→ TEXT TO READ

────────────────────────────────────────

A: In recent years we have encouraged the establishment of both what became the little rural mission with Fr Anthony in Mettingham in Suffolk and of St Panteleimon’s skete outside Clacton in Essex. This latter is under Fr Sergei, whose simplicity is an example to us all. Now, with God’s help and that of many kind and generous benefactors, we are buying property for a church in the city of Norwich and hope to have a man ordained for the new parish in God’s good time. Perhaps this is all we can do; certainly we need more clergy in order to expand. One or two candidates now seem to be appearing at last, but we need more.

We can dream of parishes in the county centres elsewhere in the east: a church building for Suffolk in the county centre of Bury St Edmunds, a church dedicated to Sts Peter and Paul in Peterborough for Cambridgeshire, a church of the Resurrection in Bedford for Bedfordshire, a church dedicated to St Alban in St Albans for Hertfordshire, a church dedicated to St Nicholas in east London, a church dedicated to Sts Constantine and Helen in York for Yorkshire and a church dedicated to All the Saints in Canterbury as the centre for Kent. However, realistically, if that is not God’s will, none of this will happen.

────────────────────────────────────────

(Data records)

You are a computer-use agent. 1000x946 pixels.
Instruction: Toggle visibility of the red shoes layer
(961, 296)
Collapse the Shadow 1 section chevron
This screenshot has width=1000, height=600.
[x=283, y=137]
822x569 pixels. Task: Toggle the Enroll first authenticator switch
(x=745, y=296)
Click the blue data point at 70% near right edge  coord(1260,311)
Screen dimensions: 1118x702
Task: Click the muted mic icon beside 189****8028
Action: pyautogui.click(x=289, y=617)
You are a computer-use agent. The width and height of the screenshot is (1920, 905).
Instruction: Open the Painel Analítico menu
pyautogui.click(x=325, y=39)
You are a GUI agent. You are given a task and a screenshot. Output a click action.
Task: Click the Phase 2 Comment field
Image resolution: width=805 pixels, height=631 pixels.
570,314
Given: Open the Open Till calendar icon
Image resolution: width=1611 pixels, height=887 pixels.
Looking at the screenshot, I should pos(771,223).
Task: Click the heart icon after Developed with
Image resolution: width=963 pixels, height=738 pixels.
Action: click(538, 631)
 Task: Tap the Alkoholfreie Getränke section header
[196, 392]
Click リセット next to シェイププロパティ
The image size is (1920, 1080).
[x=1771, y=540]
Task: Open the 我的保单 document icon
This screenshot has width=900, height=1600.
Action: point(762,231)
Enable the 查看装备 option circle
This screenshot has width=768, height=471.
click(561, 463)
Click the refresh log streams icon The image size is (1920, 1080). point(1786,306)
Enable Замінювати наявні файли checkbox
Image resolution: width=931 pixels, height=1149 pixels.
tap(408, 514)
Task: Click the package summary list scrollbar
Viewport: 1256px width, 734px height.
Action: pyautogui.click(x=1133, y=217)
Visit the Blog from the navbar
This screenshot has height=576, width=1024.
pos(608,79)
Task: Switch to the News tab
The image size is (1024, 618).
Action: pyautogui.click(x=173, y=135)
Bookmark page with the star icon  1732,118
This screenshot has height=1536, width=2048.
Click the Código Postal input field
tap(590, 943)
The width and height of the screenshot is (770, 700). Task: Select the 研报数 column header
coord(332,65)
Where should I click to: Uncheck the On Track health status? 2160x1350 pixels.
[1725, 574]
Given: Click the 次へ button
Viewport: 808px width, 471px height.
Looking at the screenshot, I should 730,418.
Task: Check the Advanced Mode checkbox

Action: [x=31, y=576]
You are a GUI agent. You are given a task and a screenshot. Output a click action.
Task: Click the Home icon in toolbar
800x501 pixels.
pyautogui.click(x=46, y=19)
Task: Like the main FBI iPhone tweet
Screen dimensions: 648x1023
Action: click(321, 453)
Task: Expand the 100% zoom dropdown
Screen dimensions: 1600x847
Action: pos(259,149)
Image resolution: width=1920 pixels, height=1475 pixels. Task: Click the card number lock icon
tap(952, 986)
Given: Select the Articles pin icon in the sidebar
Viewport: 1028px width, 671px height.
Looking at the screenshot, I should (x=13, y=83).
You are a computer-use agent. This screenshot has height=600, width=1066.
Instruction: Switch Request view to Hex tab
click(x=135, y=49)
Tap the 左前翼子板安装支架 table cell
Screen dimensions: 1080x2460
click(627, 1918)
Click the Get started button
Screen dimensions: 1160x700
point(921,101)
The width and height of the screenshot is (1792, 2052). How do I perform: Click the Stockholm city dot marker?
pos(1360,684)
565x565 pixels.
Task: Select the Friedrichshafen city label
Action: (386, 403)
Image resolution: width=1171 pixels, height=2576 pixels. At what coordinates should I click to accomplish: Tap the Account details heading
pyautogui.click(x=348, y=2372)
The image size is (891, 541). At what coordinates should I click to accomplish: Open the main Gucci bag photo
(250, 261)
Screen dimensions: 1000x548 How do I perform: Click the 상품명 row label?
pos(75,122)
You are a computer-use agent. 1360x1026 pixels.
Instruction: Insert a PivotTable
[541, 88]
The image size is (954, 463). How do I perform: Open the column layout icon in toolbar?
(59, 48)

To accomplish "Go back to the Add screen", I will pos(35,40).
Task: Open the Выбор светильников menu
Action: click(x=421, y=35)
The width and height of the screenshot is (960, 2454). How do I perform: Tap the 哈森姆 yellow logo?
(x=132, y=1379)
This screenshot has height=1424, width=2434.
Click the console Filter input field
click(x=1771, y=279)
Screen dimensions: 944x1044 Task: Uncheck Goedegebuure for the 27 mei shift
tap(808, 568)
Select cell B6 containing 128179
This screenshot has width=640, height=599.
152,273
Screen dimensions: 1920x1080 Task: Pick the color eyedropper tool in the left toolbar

────────────────────────────────────────

→ ACTIONS TO TAKE
• a. In the passage on church plans in eastern England, who is in charge of St Panteleimon’s skete outside Clacton?
• b. Reproduce the stretch of the passage on church plans in eastern England from "A: In recent" through "we need more.".
• c. Please write the next part of the passage on church plans in eastern England, picking up after its final sentence.

→ THE RESULTS
• a. Fr Sergei

• b.
A: In recent years we have encouraged the establishment of both what became the little rural mission with Fr Anthony in Mettingham in Suffolk and of St Panteleimon’s skete outside Clacton in Essex. This latter is under Fr Sergei, whose simplicity is an example to us all. Now, with God’s help and that of many kind and generous benefactors, we are buying property for a church in the city of Norwich and hope to have a man ordained for the new parish in God’s good time. Perhaps this is all we can do; certainly we need more clergy in order to expand. One or two candidates now seem to be appearing at last, but we need more.

• c.
Q: Why is it important to have property in central and populated places?

A: Because if we do not, the communities will die out as property promotes continuity. This is a law. When you have your own property, then you also have spiritual freedom. I have seen dozens of parishes closing in England and France over the last forty years. Why? Because they had no property. It is just a fact of life. And communities must always be in centres, in cities and large towns, where the people are. You do not open a church where no-one lives. Church buildings follow the people, for they are the Church. It is not the other way round. That is common sense.

Q: Some people fear the coming Pan-Orthodox Council in 2016, calling it the ‘Eighth Oecumenical Council’ that was denounced in the prophecies. What would you say?

A: There is a certain hysteria and paranoia among some who seem to know very little of Church history with respect to this meeting, which is most certainly not the ‘Eighth Oecumenical Council’. It is pure fantasy to call it that. The Inter-Orthodox meeting next year is not a Council, but a meeting of a minority of Orthodox bishops, about 25% of the total. It will discuss administrative and canonical issues; all the dogmatic issues have already been decided for all time by the Seven Universal (‘Oecumenical’ is a misleading translation) Councils.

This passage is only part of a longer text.